DATA RECORDS:
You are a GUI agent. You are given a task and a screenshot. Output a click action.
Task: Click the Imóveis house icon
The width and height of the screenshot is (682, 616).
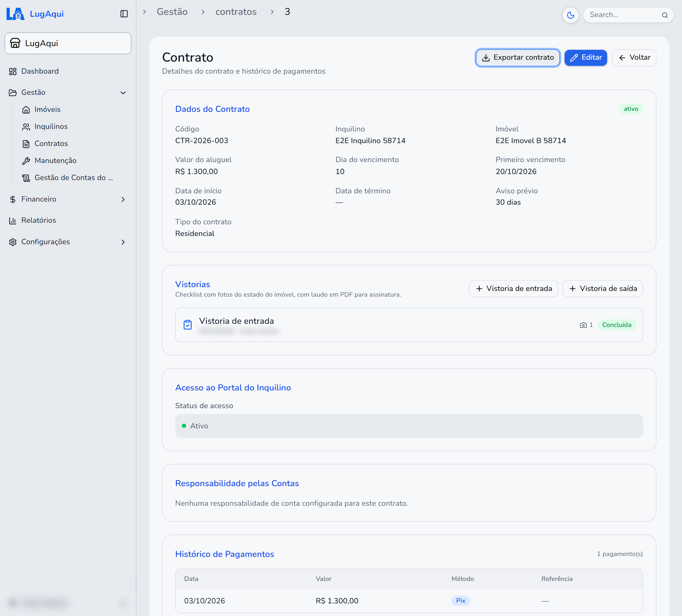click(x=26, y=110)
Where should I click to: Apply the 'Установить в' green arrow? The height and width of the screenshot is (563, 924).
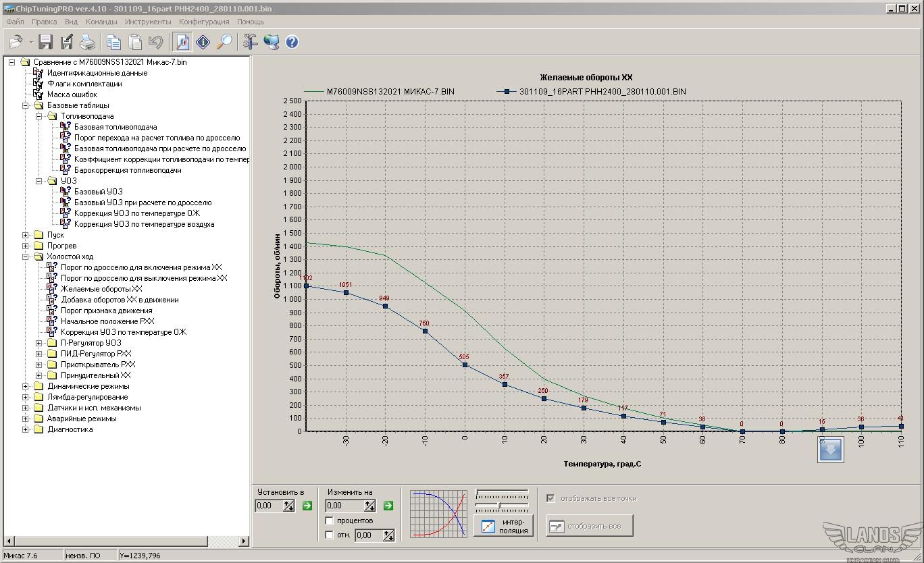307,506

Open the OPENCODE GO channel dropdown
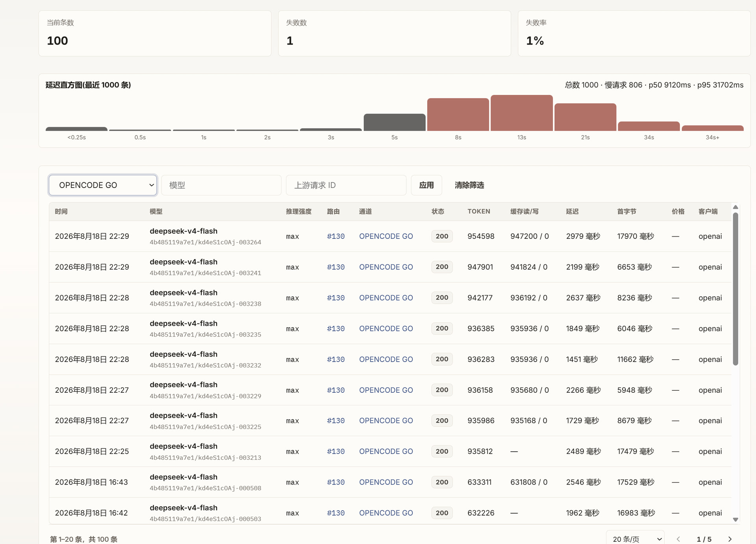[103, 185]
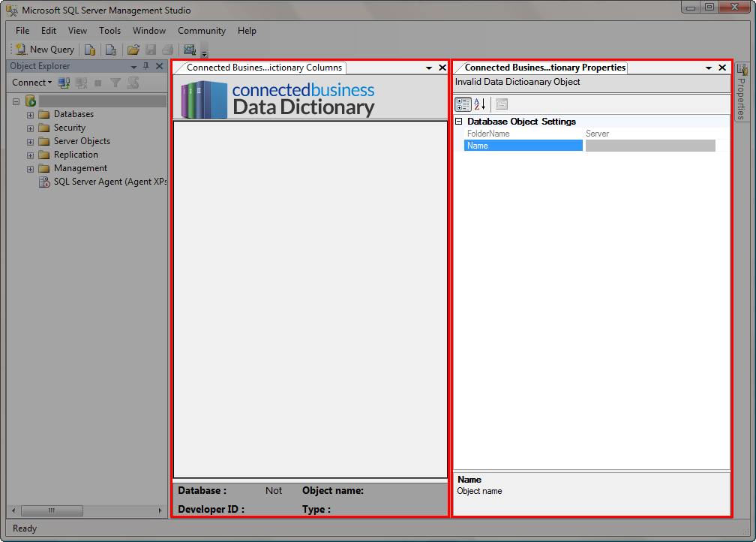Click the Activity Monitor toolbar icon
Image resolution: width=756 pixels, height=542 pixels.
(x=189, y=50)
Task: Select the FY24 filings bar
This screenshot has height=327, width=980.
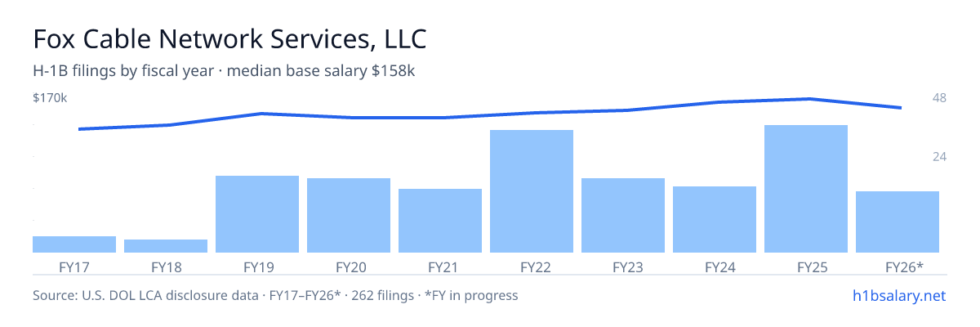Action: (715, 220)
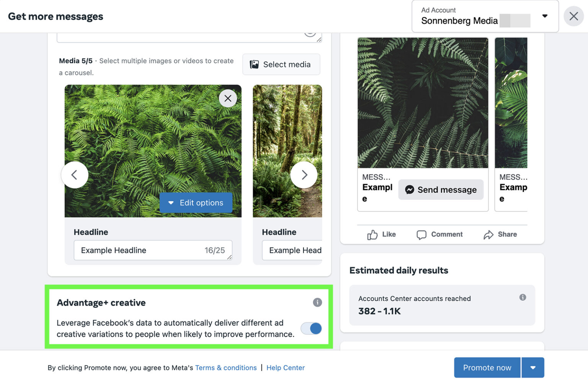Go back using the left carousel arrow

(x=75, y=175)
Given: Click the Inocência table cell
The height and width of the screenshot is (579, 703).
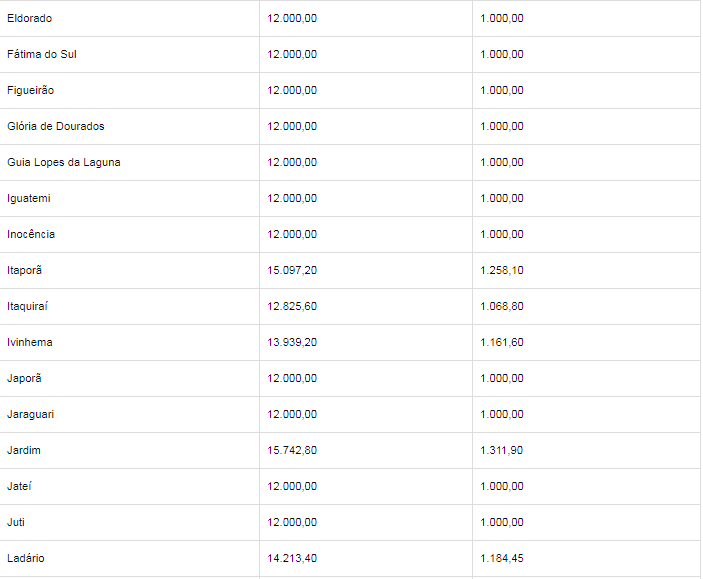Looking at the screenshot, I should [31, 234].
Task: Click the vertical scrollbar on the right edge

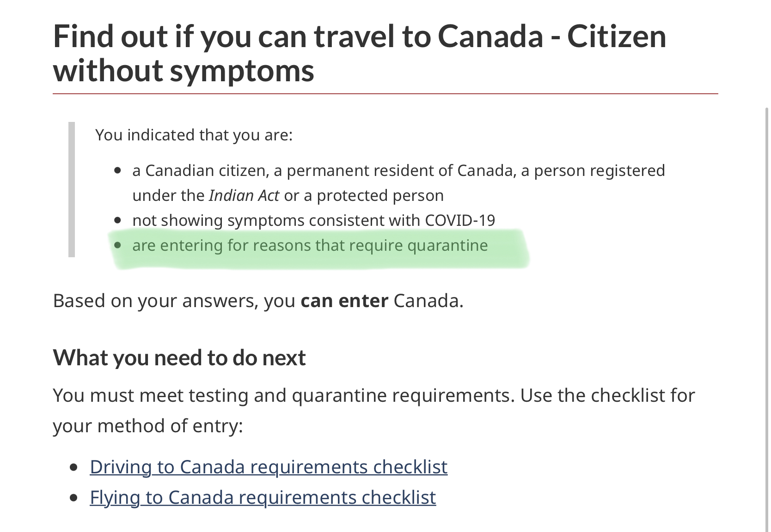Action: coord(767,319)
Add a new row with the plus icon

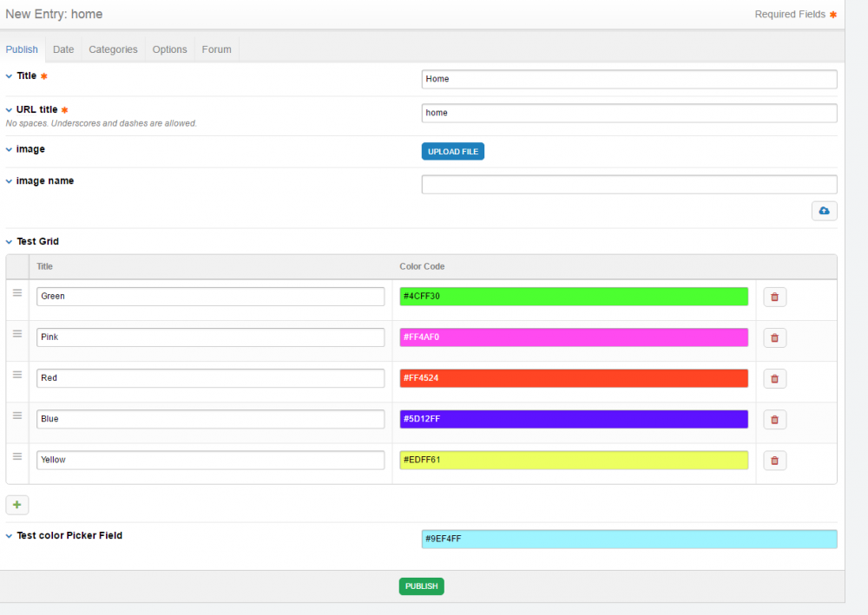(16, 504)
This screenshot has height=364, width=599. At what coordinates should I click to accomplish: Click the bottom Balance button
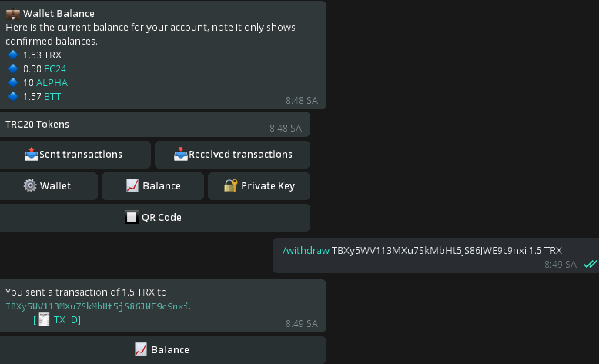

WHAT IS EXPECTED: A word-for-word copy of the lines from the one with "Task: Select the FY24 filings bar" through the last line of the data above is required, with both end lines included and no pictures.

OUTPUT FOR THIS EXERCISE:
Task: Select the FY24 filings bar
This screenshot has height=327, width=980.
Action: (715, 220)
Go back using the left carousel arrow

(x=75, y=175)
Given: Click the Inocência table cell
The height and width of the screenshot is (579, 703).
Looking at the screenshot, I should [31, 234].
Task: Click the vertical scrollbar on the right edge

Action: coord(767,319)
Add a new row with the plus icon

(16, 504)
This screenshot has height=364, width=599. At what coordinates should I click to accomplish: Click the bottom Balance button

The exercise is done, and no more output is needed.